Hidden Gem in South Dakota For Shakespeare Lovers
You might be hard-pressed to find a Shakespeare lover in your group of friends, co-workers, softball team, church circle, fitness class, or wine tasting club. But maybe not.
There are a lot of angliophiles in the world. The Oxford Dictionary defines an Angliophile as "a person who is fond of or greatly admires England or Britain". This definition also widens out to include any and all things to do with that country.
This includes men with British accents, any Benedict Cumberbatch movie, and trifles. Lots and lots of trifles.

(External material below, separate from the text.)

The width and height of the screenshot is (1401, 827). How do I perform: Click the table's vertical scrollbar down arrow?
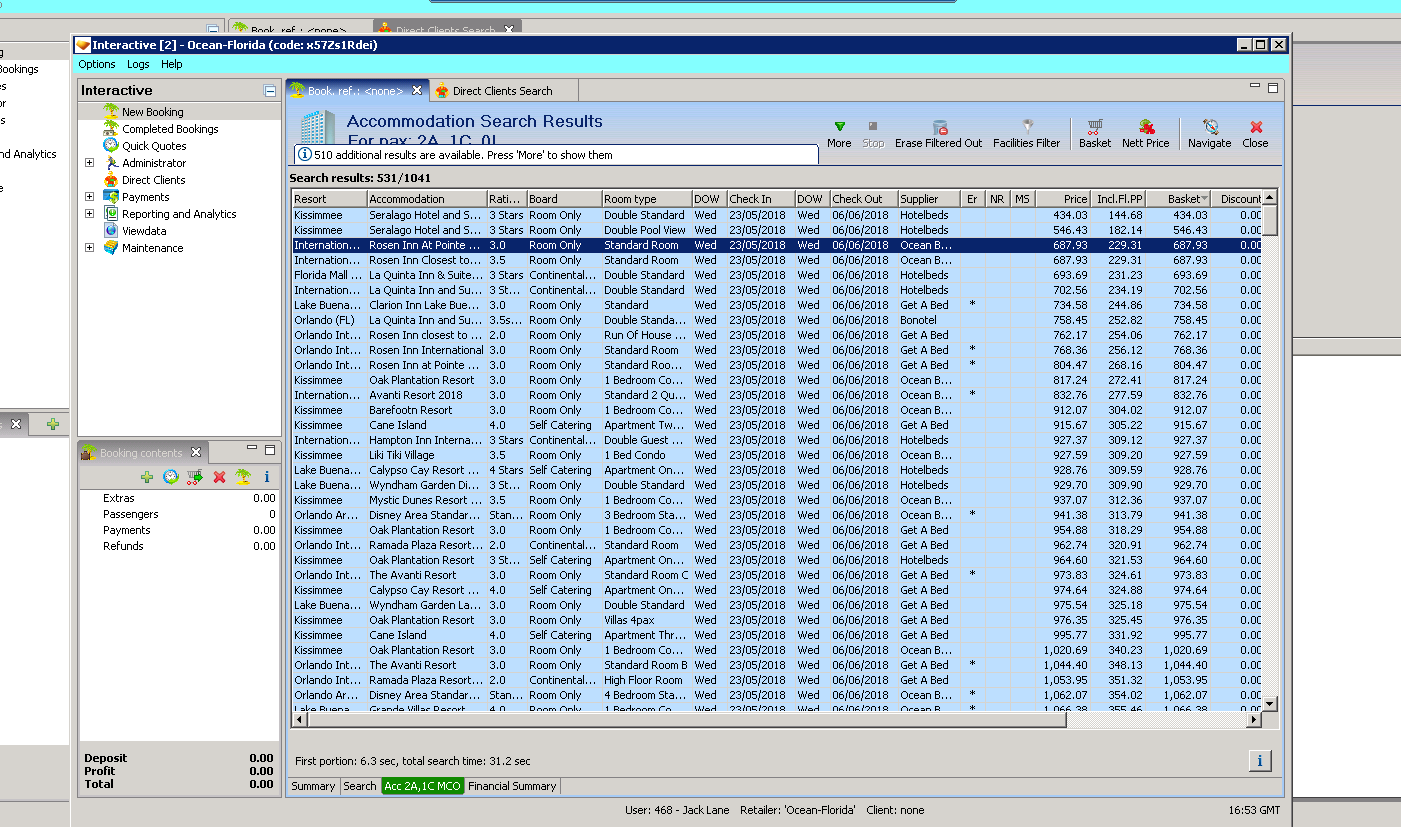point(1270,704)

A trifle is a traditional British dessert made with sponge or angel food cake, gingerbread (just about any cake really) - - soaked in any kind of booze and layered with - - just about anything, fruit, jam, chocolate pudding, but not beef, as in the famous Friends episode!
There are at least some angliophiles in our state and the proof is this hidden gem in Wessington Springs. This small town with a population somewhere over 1,000 is just a smidge under a two hour drive north and west of Sioux Falls.

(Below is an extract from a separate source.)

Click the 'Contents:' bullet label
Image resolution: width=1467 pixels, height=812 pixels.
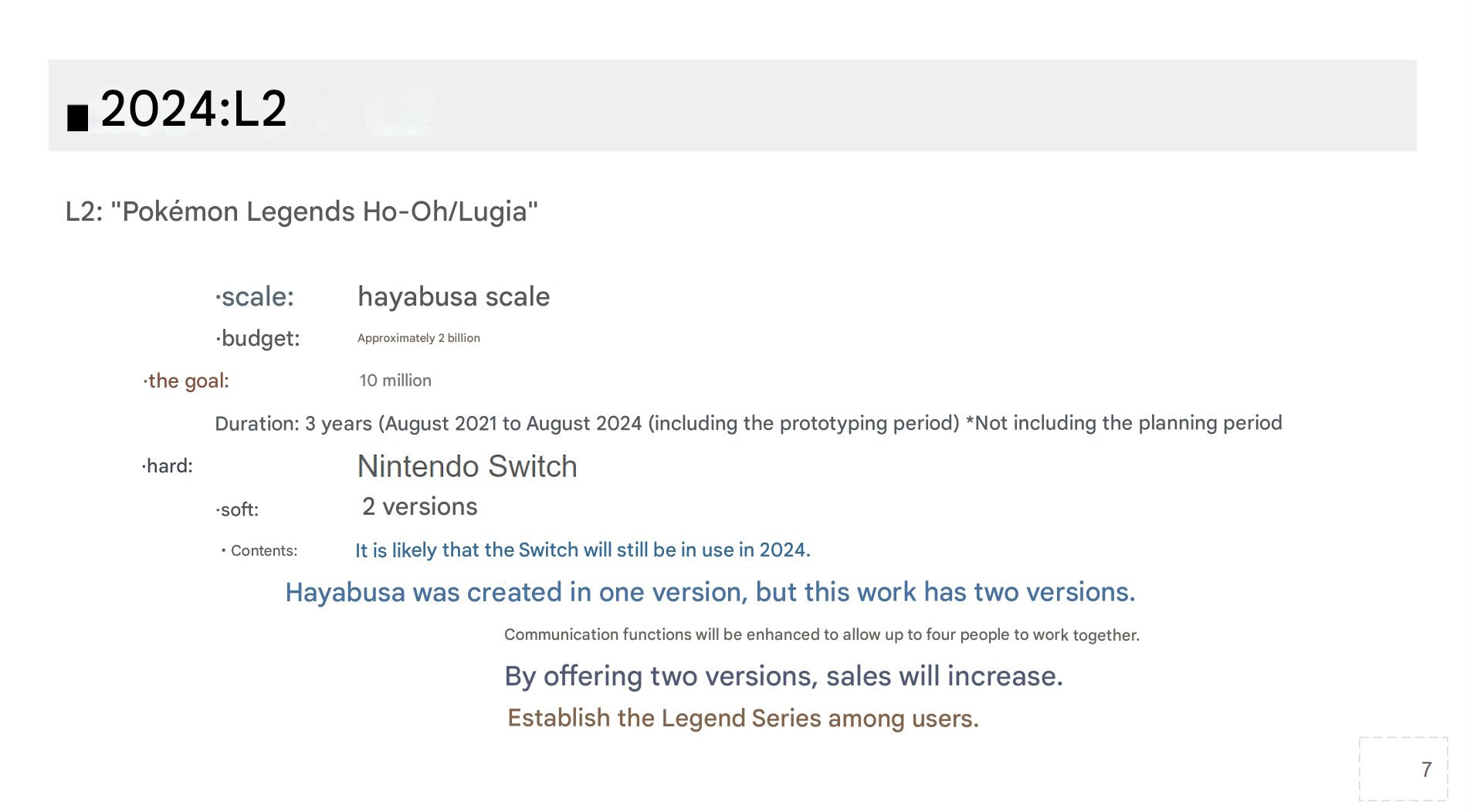click(x=259, y=550)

There you will find The Anne Hathaway Cottage and the Shakespeare Garden. This beautiful and extraordinarily well-preserved replica of the left side of its namesake at Stratford-on-Avon, was built back in the 30s by a long time Wessington Springs english teacher and her husband.
Anne Hathaway was the "cougar" (she was 26, he was 18) married to William Shakespere and outlived him by 7 years. The cottage is a replica of her family's home where Shakespeare would have visited her when they were "courting".
The Shakespeare Garden area is massive and filled with flowers of all kinds, water features and ponds, shady trees and the perfect area for walks or picnics in the grass.
The cottage and garden grounds are lovingly cared for by the The Shakespeare Garden Society of Wessington Springs. It has been the site of high teas, weddings, tours, and other special events.
The cottage is open by appointment, and the garden year round. The location is now on the National Registry of Historic Places.